--- Task objective ---
Transcribe, word for word and without additions, each line below from the one containing "The width and" through the one containing "Open the Cards View display format dropdown", both ends included.

--- Supplied data ---
------------------------------------------------------------------------

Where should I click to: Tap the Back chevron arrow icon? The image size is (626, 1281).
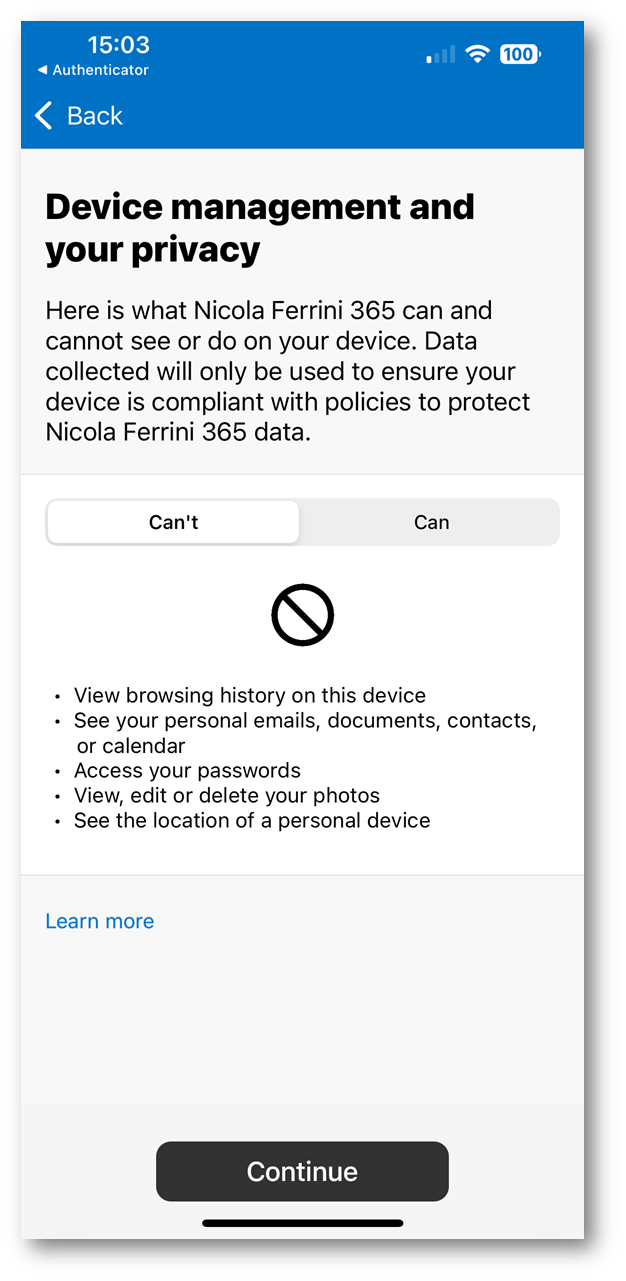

------------------------------------------------------------------------

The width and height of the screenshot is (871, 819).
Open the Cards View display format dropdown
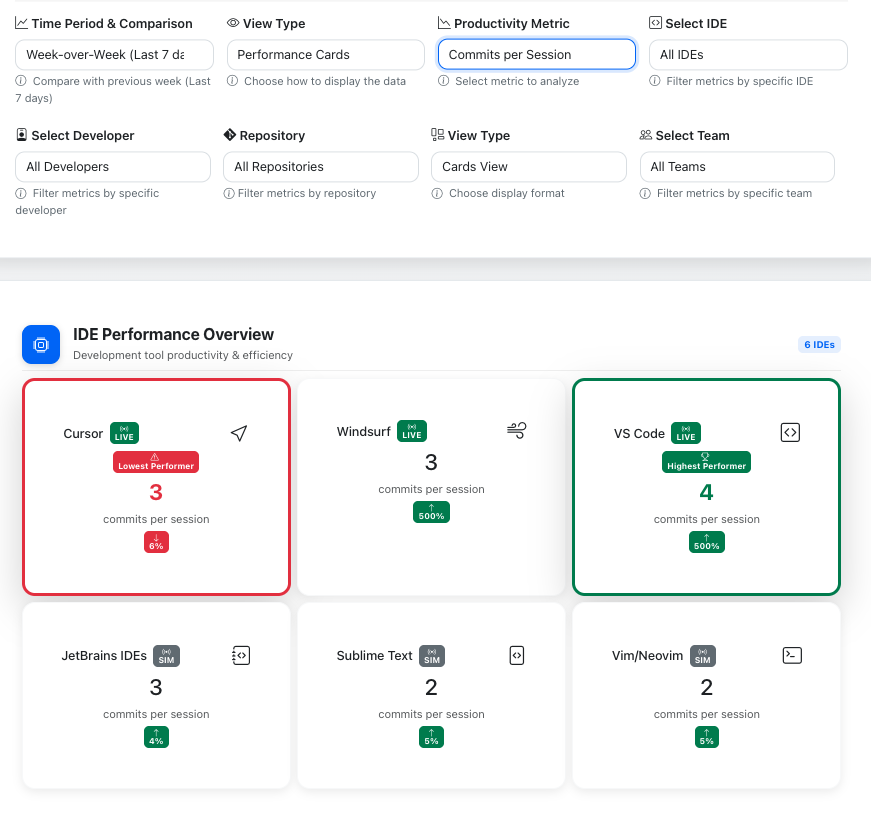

------------------------------------------------------------------------

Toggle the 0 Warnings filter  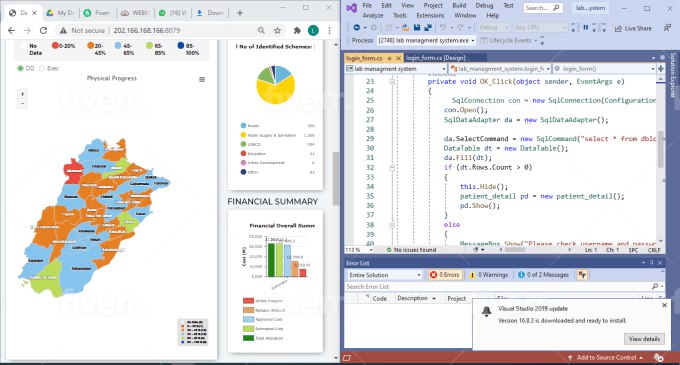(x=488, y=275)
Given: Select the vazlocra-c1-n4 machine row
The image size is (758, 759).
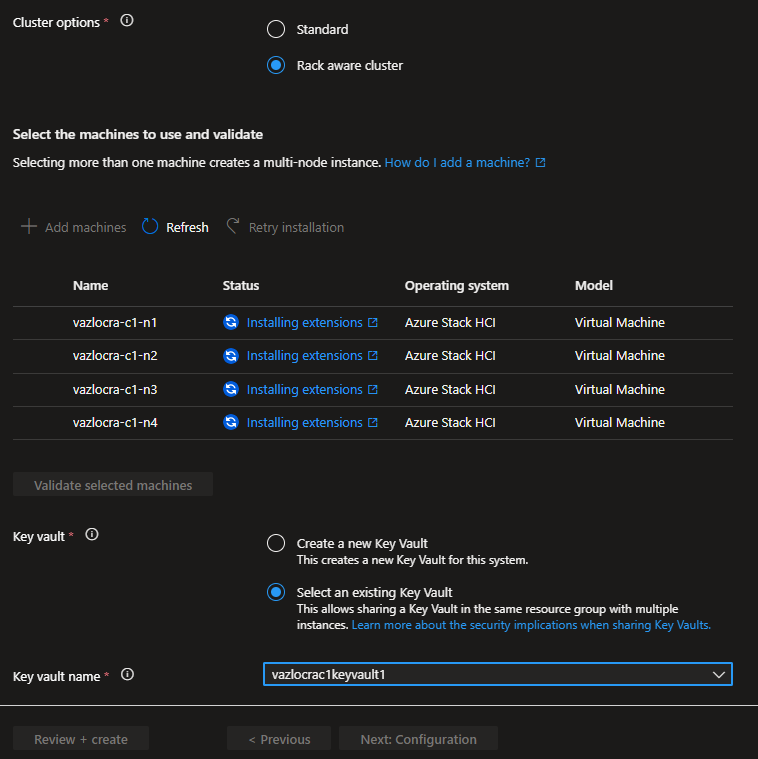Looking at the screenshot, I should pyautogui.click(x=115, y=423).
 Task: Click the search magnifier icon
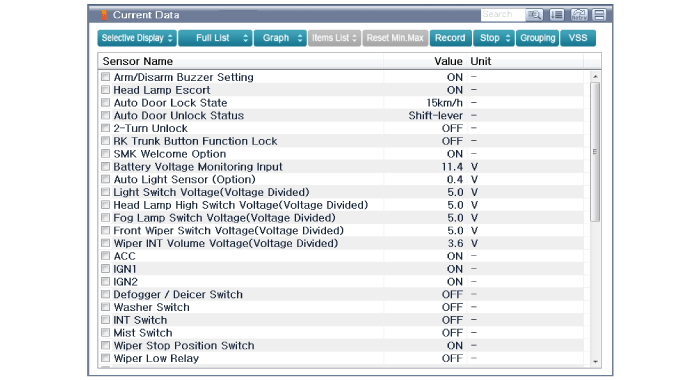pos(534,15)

------------------------------------------------------------------------

--- Output of the exercise ---
The width and height of the screenshot is (871, 819).
Open the Cards View display format dropdown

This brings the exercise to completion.